— Start —

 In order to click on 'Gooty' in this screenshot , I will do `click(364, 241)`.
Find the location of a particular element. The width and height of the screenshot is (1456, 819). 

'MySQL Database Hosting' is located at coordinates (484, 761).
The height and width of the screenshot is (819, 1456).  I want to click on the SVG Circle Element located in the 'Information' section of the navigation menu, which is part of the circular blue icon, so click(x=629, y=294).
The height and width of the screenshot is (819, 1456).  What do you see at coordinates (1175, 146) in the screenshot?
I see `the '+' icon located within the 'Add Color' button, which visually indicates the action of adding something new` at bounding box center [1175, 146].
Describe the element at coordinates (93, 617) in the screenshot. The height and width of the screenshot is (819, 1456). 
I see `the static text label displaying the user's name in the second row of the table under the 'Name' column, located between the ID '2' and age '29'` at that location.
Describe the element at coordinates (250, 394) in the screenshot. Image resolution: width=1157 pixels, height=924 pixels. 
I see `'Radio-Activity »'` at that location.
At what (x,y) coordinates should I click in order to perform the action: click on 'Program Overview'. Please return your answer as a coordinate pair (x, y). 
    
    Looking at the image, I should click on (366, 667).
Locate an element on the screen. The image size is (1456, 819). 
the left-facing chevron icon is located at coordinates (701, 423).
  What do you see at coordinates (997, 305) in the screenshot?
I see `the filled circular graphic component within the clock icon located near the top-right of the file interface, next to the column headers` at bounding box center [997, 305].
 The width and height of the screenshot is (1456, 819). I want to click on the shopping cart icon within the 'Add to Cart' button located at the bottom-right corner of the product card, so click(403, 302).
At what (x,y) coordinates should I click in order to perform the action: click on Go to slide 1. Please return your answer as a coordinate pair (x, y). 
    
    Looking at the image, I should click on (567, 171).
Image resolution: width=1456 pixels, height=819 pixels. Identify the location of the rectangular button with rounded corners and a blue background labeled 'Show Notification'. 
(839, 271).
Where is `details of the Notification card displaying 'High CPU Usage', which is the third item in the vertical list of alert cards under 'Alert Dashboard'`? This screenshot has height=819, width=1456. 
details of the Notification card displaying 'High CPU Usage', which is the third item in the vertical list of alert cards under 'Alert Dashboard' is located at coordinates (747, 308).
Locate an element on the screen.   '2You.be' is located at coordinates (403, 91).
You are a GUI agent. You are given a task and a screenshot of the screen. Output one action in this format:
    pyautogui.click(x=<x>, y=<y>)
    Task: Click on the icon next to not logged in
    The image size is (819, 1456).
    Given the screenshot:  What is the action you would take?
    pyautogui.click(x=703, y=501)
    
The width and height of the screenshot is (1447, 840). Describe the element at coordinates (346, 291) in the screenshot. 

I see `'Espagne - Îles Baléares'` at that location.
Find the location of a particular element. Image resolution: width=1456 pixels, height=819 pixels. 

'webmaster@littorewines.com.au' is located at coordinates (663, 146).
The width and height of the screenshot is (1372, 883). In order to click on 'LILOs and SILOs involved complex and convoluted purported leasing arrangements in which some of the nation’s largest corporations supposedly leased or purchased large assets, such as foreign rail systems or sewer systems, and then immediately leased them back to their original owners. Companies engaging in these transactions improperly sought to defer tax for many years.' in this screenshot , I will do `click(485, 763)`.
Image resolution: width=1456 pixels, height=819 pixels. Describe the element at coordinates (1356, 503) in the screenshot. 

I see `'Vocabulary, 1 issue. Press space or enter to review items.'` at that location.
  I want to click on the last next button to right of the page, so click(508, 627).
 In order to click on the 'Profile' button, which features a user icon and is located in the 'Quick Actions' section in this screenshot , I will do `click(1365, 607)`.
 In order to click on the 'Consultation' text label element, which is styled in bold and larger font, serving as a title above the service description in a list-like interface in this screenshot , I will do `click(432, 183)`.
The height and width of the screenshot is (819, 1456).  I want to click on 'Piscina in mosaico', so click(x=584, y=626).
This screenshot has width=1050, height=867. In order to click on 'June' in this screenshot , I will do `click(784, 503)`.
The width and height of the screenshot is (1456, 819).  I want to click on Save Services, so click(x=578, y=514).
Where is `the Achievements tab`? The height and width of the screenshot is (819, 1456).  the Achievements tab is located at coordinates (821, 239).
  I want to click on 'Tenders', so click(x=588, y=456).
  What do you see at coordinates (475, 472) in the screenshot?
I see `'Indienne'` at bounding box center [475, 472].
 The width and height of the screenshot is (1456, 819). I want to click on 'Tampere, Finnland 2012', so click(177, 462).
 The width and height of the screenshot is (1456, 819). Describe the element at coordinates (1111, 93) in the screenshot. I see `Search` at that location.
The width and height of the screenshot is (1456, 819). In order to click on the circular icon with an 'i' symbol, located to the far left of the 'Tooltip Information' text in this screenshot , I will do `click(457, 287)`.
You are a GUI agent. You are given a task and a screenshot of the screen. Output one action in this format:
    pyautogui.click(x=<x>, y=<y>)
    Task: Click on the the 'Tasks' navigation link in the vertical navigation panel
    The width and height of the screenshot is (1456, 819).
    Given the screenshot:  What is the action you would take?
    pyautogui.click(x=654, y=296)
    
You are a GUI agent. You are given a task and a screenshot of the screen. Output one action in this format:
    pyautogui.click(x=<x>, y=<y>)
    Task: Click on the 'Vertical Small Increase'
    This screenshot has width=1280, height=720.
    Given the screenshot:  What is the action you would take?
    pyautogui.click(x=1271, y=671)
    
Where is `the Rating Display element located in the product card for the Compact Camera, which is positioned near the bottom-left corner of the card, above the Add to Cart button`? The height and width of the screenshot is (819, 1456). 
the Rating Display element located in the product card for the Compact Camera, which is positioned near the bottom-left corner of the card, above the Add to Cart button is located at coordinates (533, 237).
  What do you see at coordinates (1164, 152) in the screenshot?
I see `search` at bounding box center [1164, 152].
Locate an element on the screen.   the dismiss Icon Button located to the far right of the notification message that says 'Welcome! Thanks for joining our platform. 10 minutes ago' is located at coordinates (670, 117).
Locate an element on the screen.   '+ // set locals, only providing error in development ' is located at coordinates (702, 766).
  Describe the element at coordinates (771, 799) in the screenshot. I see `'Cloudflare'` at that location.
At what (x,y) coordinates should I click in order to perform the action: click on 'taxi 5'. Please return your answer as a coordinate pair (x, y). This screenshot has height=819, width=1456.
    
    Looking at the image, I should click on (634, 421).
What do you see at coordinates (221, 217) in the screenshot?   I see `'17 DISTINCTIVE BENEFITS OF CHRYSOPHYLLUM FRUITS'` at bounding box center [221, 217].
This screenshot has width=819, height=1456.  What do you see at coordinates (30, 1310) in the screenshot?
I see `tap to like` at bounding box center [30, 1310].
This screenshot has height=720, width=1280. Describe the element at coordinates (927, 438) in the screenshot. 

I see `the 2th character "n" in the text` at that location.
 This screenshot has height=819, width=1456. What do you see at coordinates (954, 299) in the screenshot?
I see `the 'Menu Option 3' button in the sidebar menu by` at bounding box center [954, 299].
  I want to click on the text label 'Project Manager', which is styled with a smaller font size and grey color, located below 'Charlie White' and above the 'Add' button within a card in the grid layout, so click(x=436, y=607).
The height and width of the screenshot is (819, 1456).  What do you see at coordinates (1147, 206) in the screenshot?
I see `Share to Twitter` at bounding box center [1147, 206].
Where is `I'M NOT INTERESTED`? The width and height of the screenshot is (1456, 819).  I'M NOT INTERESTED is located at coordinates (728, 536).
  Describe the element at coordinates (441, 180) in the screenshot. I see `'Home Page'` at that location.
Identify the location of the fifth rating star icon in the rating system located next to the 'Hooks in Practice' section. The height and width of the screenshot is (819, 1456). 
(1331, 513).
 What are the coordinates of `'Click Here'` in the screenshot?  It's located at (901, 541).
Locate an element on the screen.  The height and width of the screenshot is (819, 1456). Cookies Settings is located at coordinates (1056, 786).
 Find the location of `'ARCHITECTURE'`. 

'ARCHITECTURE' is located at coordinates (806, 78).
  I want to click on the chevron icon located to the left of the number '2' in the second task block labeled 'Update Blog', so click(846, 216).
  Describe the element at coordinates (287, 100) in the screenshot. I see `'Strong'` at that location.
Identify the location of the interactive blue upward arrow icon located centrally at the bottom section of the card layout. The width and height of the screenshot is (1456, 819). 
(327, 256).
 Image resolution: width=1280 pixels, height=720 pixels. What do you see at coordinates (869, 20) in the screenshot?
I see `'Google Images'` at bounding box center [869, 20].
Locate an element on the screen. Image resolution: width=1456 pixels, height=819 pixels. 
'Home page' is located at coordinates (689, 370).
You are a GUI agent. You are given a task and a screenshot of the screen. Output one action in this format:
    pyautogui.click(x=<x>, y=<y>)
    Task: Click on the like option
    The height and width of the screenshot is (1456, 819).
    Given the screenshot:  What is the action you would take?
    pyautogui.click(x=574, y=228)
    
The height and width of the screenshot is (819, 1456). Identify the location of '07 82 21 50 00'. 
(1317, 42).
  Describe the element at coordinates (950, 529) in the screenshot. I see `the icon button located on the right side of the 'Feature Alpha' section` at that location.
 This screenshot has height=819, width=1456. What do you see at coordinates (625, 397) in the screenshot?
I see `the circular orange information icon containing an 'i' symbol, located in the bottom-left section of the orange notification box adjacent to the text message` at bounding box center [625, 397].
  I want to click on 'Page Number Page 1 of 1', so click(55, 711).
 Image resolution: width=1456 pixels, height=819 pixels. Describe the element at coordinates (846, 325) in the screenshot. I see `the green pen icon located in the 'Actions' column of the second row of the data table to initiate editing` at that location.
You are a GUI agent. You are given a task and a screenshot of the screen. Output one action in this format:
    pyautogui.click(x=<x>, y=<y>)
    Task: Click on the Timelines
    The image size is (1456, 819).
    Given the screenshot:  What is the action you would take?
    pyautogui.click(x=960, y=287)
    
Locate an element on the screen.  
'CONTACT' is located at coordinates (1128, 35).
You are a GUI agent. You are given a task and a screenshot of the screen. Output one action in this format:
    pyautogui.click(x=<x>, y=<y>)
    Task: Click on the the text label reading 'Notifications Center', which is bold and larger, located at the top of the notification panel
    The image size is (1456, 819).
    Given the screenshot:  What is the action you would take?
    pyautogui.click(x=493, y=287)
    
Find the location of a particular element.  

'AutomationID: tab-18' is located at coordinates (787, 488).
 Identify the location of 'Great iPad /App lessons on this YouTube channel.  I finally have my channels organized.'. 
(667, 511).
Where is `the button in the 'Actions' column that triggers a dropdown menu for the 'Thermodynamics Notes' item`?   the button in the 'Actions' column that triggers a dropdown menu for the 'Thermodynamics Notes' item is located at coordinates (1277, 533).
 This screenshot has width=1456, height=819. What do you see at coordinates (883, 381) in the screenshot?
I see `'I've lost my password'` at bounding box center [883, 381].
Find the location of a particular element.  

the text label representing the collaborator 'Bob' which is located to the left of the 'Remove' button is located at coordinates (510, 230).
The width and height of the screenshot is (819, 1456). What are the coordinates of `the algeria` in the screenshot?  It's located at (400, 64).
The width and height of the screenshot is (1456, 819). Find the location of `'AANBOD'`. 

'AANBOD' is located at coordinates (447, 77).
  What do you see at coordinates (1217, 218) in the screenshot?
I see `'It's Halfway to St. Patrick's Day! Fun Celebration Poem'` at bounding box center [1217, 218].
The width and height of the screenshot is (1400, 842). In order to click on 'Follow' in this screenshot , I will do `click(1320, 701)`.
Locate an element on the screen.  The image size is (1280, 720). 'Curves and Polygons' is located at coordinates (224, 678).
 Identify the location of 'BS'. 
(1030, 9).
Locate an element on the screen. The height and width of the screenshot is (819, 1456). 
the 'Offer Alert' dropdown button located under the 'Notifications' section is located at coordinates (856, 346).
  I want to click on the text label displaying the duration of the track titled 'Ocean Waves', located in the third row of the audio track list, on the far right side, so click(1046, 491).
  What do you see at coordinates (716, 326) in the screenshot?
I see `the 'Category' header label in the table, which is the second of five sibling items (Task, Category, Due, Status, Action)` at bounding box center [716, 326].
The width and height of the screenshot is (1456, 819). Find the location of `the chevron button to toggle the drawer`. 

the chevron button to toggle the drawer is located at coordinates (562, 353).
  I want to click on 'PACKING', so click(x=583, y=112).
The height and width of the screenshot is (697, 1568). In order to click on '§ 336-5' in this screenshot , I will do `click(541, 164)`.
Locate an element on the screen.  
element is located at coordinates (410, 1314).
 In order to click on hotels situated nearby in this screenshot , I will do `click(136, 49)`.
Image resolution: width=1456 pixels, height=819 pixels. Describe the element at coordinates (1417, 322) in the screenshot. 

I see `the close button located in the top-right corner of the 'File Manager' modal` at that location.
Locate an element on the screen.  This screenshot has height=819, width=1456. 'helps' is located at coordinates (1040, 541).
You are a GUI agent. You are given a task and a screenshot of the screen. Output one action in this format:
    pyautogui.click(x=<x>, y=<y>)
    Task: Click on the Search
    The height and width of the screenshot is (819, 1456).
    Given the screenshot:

— End —

Required work:
Quote the data above word for word, from the line containing "The width and height of the screenshot is (1447, 840)." through the line containing "The width and height of the screenshot is (1372, 883).", including both of those lines.

Answer:
The width and height of the screenshot is (1447, 840). Describe the element at coordinates (346, 291) in the screenshot. 

I see `'Espagne - Îles Baléares'` at that location.
Find the location of a particular element. Image resolution: width=1456 pixels, height=819 pixels. 

'webmaster@littorewines.com.au' is located at coordinates (663, 146).
The width and height of the screenshot is (1372, 883). In order to click on 'LILOs and SILOs involved complex and convoluted purported leasing arrangements in which some of the nation’s largest corporations supposedly leased or purchased large assets, such as foreign rail systems or sewer systems, and then immediately leased them back to their original owners. Companies engaging in these transactions improperly sought to defer tax for many years.' in this screenshot , I will do `click(485, 763)`.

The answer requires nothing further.